Every entry should be returned exactly. Omit none of them.

▽

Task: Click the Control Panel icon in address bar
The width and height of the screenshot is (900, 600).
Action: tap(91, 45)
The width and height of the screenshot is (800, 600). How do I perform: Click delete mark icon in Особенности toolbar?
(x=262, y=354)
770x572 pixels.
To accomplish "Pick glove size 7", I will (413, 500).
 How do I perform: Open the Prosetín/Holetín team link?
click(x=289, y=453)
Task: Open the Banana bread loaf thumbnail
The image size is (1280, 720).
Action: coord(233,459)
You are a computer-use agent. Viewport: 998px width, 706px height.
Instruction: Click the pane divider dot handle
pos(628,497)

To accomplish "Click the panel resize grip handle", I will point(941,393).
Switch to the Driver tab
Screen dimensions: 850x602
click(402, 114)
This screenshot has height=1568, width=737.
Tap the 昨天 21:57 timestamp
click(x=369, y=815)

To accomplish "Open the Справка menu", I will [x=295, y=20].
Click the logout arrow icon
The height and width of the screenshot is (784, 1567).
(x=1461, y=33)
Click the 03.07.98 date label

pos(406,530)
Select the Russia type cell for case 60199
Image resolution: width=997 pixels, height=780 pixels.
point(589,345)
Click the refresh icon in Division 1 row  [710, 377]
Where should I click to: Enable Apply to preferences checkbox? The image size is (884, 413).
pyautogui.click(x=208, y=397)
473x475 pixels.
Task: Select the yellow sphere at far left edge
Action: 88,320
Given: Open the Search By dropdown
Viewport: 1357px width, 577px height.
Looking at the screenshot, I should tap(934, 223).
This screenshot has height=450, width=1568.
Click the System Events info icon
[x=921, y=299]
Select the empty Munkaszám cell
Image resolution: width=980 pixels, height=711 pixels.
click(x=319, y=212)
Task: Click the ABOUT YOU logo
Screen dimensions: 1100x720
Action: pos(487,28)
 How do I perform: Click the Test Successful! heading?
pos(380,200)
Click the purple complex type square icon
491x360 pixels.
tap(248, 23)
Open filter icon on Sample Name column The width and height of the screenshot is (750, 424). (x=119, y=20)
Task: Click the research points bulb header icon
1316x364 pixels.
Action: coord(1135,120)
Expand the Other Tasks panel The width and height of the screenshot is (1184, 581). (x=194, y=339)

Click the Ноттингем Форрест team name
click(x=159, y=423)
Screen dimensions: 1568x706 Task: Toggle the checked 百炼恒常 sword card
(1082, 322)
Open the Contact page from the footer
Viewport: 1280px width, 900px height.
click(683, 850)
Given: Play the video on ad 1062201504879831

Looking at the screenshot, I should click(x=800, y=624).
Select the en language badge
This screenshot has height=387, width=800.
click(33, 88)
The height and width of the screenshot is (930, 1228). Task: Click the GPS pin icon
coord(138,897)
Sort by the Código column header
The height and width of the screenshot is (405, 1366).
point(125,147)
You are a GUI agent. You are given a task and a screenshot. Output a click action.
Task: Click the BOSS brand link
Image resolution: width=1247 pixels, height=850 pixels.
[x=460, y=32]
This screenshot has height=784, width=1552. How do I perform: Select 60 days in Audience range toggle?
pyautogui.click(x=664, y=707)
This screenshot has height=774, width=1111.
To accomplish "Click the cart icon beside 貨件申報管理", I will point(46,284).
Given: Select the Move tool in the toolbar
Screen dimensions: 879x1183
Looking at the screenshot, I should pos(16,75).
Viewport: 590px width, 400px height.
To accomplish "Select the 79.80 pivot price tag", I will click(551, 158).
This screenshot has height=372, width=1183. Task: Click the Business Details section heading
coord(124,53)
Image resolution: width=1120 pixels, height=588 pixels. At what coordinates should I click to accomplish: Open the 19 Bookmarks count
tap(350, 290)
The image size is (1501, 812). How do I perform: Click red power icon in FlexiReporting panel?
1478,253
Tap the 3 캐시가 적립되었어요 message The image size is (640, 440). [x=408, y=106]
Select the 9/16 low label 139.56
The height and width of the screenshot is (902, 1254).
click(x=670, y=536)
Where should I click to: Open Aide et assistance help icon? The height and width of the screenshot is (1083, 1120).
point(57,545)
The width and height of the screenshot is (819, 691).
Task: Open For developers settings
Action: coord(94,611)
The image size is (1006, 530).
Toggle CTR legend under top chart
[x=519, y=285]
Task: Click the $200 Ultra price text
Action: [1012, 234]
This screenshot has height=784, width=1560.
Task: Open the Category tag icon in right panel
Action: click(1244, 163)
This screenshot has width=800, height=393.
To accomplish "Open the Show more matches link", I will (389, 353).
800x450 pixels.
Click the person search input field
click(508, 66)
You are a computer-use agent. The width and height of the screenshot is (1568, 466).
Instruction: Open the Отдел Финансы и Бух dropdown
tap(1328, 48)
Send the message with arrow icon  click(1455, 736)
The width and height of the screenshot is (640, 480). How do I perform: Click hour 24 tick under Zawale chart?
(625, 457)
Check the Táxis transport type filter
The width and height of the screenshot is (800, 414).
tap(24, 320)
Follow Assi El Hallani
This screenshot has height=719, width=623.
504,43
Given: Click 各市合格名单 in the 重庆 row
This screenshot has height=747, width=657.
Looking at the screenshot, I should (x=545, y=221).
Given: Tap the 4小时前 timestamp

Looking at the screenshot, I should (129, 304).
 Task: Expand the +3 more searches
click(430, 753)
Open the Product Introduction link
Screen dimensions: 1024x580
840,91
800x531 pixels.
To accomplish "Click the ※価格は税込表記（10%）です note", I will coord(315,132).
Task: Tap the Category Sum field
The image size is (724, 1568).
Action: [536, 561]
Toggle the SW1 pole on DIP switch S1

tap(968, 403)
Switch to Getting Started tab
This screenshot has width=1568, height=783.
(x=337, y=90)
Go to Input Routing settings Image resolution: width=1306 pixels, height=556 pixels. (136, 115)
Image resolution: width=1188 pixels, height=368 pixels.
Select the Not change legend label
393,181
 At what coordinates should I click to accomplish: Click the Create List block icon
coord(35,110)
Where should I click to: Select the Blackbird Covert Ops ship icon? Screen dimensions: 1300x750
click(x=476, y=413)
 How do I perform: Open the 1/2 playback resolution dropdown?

△

(Result of the exercise)
Task: Click the Control Panel icon in address bar
The width and height of the screenshot is (900, 600).
Action: tap(91, 45)
The width and height of the screenshot is (800, 600). How do I perform: Click delete mark icon in Особенности toolbar?
(x=262, y=354)
770x572 pixels.
To accomplish "Pick glove size 7", I will (413, 500).
 How do I perform: Open the Prosetín/Holetín team link?
click(x=289, y=453)
Task: Open the Banana bread loaf thumbnail
The image size is (1280, 720).
Action: coord(233,459)
You are a computer-use agent. Viewport: 998px width, 706px height.
Instruction: Click the pane divider dot handle
pos(628,497)

To accomplish "Click the panel resize grip handle", I will point(941,393).
Switch to the Driver tab
Screen dimensions: 850x602
click(402, 114)
This screenshot has height=1568, width=737.
Tap the 昨天 21:57 timestamp
click(x=369, y=815)

To accomplish "Open the Справка menu", I will [x=295, y=20].
Click the logout arrow icon
The height and width of the screenshot is (784, 1567).
(x=1461, y=33)
Click the 03.07.98 date label

pos(406,530)
Select the Russia type cell for case 60199
Image resolution: width=997 pixels, height=780 pixels.
point(589,345)
Click the refresh icon in Division 1 row  [710, 377]
Where should I click to: Enable Apply to preferences checkbox? The image size is (884, 413).
pyautogui.click(x=208, y=397)
473x475 pixels.
Task: Select the yellow sphere at far left edge
Action: 88,320
Given: Open the Search By dropdown
Viewport: 1357px width, 577px height.
Looking at the screenshot, I should tap(934, 223).
This screenshot has height=450, width=1568.
Click the System Events info icon
[x=921, y=299]
Select the empty Munkaszám cell
Image resolution: width=980 pixels, height=711 pixels.
click(x=319, y=212)
Task: Click the ABOUT YOU logo
Screen dimensions: 1100x720
Action: pos(487,28)
 How do I perform: Click the Test Successful! heading?
pos(380,200)
Click the purple complex type square icon
491x360 pixels.
tap(248, 23)
Open filter icon on Sample Name column The width and height of the screenshot is (750, 424). (x=119, y=20)
Task: Click the research points bulb header icon
1316x364 pixels.
Action: coord(1135,120)
Expand the Other Tasks panel The width and height of the screenshot is (1184, 581). (x=194, y=339)

Click the Ноттингем Форрест team name
click(x=159, y=423)
Screen dimensions: 1568x706 Task: Toggle the checked 百炼恒常 sword card
(1082, 322)
Open the Contact page from the footer
Viewport: 1280px width, 900px height.
click(683, 850)
Given: Play the video on ad 1062201504879831

Looking at the screenshot, I should click(x=800, y=624).
Select the en language badge
This screenshot has height=387, width=800.
click(33, 88)
The height and width of the screenshot is (930, 1228). Task: Click the GPS pin icon
coord(138,897)
Sort by the Código column header
The height and width of the screenshot is (405, 1366).
point(125,147)
You are a GUI agent. You are given a task and a screenshot. Output a click action.
Task: Click the BOSS brand link
Image resolution: width=1247 pixels, height=850 pixels.
[x=460, y=32]
This screenshot has height=784, width=1552. How do I perform: Select 60 days in Audience range toggle?
pyautogui.click(x=664, y=707)
This screenshot has height=774, width=1111.
To accomplish "Click the cart icon beside 貨件申報管理", I will point(46,284).
Given: Select the Move tool in the toolbar
Screen dimensions: 879x1183
Looking at the screenshot, I should pos(16,75).
Viewport: 590px width, 400px height.
To accomplish "Select the 79.80 pivot price tag", I will click(551, 158).
This screenshot has height=372, width=1183. Task: Click the Business Details section heading
coord(124,53)
Image resolution: width=1120 pixels, height=588 pixels. At what coordinates should I click to accomplish: Open the 19 Bookmarks count
tap(350, 290)
The image size is (1501, 812). How do I perform: Click red power icon in FlexiReporting panel?
1478,253
Tap the 3 캐시가 적립되었어요 message The image size is (640, 440). [x=408, y=106]
Select the 9/16 low label 139.56
The height and width of the screenshot is (902, 1254).
click(x=670, y=536)
Where should I click to: Open Aide et assistance help icon? The height and width of the screenshot is (1083, 1120).
point(57,545)
The width and height of the screenshot is (819, 691).
Task: Open For developers settings
Action: coord(94,611)
The image size is (1006, 530).
Toggle CTR legend under top chart
[x=519, y=285]
Task: Click the $200 Ultra price text
Action: [1012, 234]
This screenshot has height=784, width=1560.
Task: Open the Category tag icon in right panel
Action: click(1244, 163)
This screenshot has width=800, height=393.
To accomplish "Open the Show more matches link", I will (389, 353).
800x450 pixels.
Click the person search input field
click(508, 66)
You are a computer-use agent. The width and height of the screenshot is (1568, 466).
Instruction: Open the Отдел Финансы и Бух dropdown
tap(1328, 48)
Send the message with arrow icon  click(1455, 736)
The width and height of the screenshot is (640, 480). How do I perform: Click hour 24 tick under Zawale chart?
(625, 457)
Check the Táxis transport type filter
The width and height of the screenshot is (800, 414).
tap(24, 320)
Follow Assi El Hallani
This screenshot has height=719, width=623.
504,43
Given: Click 各市合格名单 in the 重庆 row
This screenshot has height=747, width=657.
Looking at the screenshot, I should (x=545, y=221).
Given: Tap the 4小时前 timestamp

Looking at the screenshot, I should (129, 304).
 Task: Expand the +3 more searches
click(430, 753)
Open the Product Introduction link
Screen dimensions: 1024x580
840,91
800x531 pixels.
To accomplish "Click the ※価格は税込表記（10%）です note", I will coord(315,132).
Task: Tap the Category Sum field
The image size is (724, 1568).
Action: [536, 561]
Toggle the SW1 pole on DIP switch S1

tap(968, 403)
Switch to Getting Started tab
This screenshot has width=1568, height=783.
(x=337, y=90)
Go to Input Routing settings Image resolution: width=1306 pixels, height=556 pixels. (136, 115)
Image resolution: width=1188 pixels, height=368 pixels.
Select the Not change legend label
393,181
 At what coordinates should I click to accomplish: Click the Create List block icon
coord(35,110)
Where should I click to: Select the Blackbird Covert Ops ship icon? Screen dimensions: 1300x750
click(x=476, y=413)
 How do I perform: Open the 1/2 playback resolution dropdown?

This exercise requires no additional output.